* REQUIRED TASK A: Convert the entries into a Markdown table with the columns "Row" and "Line", giving each line its own numbered row and omitting blank lines. Begin at the entry line that contains "The height and width of the screenshot is (716, 1568)." and stop after the line that contains "pos(106,397)".

* DOCUMENT:
The Divine Miss S.
Sarah Syverson serves up comedic relief for those of us on – and off – the spiritual path

Sarah Syverson rehearses "Stella," one of 12 characters she plays in her upcoming one-woman play "The Secret Lives of the Divine" on Monday at the Durango Arts Center. The play runs this weekend./ Photo by Jennaye Derge
What’s so funny about religion? Well, chances are if you spent your formative years sitting on hard, wooden pews, confessing sins to a dark screen in a tiny room or even watching the likes of Tammy Faye Baker on TV, you’ll find more than a few loose threads to pull from the holy vestments of organized religion.
And Mancos comedienne and playwright Sarah Syverson plans to do just that, as well as poke lighthearted fun at the seemingly never-ending human search for meaning, this weekend with her one-woman play, “The Secret Lives of the Divine.” Syverson, who wrote the play eight years ago, has spent the last several refining it at various venues, including the Boulder Fringe Festival, and will bring it to the Durango Arts Center on Friday and Saturday.
The performance is a benefit for the Durango Dharma Center, which offers regular meditation sessions to the community. Syverson said she discovered meditation 10 years ago after a long, winding and oft humorous, path to her own spirituality. “It’s very eclectic about its approach. It just fits,” she said of her meditation practice, adding that it incorporates facets of everything from Judaism and Christianity to Buddhism and Hinduism.

Extracted entries
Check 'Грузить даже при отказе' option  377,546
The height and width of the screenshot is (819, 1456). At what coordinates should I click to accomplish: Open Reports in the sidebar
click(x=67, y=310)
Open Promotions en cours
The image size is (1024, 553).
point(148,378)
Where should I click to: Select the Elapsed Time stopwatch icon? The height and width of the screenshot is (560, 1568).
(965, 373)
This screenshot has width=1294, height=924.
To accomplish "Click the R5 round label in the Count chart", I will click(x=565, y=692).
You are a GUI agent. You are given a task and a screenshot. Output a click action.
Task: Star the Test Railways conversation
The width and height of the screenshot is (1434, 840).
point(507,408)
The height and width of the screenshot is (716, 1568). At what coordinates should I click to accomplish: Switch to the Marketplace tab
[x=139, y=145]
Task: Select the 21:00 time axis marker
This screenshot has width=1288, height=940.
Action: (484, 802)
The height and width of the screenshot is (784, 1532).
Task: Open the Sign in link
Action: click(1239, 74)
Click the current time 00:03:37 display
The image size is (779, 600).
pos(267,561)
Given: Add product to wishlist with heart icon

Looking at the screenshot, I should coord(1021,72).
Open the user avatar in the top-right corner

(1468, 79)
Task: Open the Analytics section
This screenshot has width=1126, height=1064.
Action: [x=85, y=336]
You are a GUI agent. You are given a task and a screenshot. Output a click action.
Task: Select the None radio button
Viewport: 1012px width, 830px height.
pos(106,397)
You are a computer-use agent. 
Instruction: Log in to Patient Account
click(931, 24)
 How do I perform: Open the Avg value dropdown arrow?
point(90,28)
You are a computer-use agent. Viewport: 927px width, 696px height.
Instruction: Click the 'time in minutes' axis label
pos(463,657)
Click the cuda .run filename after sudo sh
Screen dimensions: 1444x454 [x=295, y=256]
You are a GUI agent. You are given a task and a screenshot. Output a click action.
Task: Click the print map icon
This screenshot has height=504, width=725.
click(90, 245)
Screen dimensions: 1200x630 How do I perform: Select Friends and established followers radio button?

* REQUIRED TASK B: Carry on the article about Sarah Syverson's one-woman play from the point where it stops.

* RESPONSE A:
| Row | Line |
|---|---|
| 1 | The height and width of the screenshot is (716, 1568). At what coordinates should I click to accomplish: Switch to the Marketplace tab |
| 2 | [x=139, y=145] |
| 3 | Task: Select the 21:00 time axis marker |
| 4 | This screenshot has width=1288, height=940. |
| 5 | Action: (484, 802) |
| 6 | The height and width of the screenshot is (784, 1532). |
| 7 | Task: Open the Sign in link |
| 8 | Action: click(1239, 74) |
| 9 | Click the current time 00:03:37 display |
| 10 | The image size is (779, 600). |
| 11 | pos(267,561) |
| 12 | Given: Add product to wishlist with heart icon |
| 13 | Looking at the screenshot, I should coord(1021,72). |
| 14 | Open the user avatar in the top-right corner |
| 15 | (1468, 79) |
| 16 | Task: Open the Analytics section |
| 17 | This screenshot has width=1126, height=1064. |
| 18 | Action: [x=85, y=336] |
| 19 | You are a GUI agent. You are given a task and a screenshot. Output a click action. |
| 20 | Task: Select the None radio button |
| 21 | Viewport: 1012px width, 830px height. |
| 22 | pos(106,397) |

* RESPONSE B:
Syverson’s personal journey to “enlightenment,” if you will, began as a child, growing up on the edge of Glacier National park in Big Fork, Mont. (population 4,270). There, her religious experiences ran the gamut from Methodist, Lutheran and Unitarian to the “pop religion” of televangelist Robert Schuller’s “Hour of Power” and what she calls the “Be-Your-Own-Person” religion. Upon leaving Big Fork, she even took a year abroad to study the Russian Orthodox Church in the newly fallen Soviet Union before going on to the Jesuit-run Gonzaga University in Spokane, Wash.
Surprisingly enough, she came through her broad exploration of the spiritual landscape with one overarching observation.
“Basically, everyone is talking about the same thing, they’re just using different language,” she said.
And, at the risk of ruffling a few cassocks, the whole fire and brimstone thing? It could stand to be lightened up just a tad.
“People would get really earnest and serious, they had a hard time having a sense of humor,” said Syverson, who once spent a summer studying writing and improv at Chicago’s famed Second City.
She calls the play “poignant but with a tremendous amount of humor.”
“It’s about our efforts to connect with the divine, God, cosmic force, whatever you want to call it,” she said.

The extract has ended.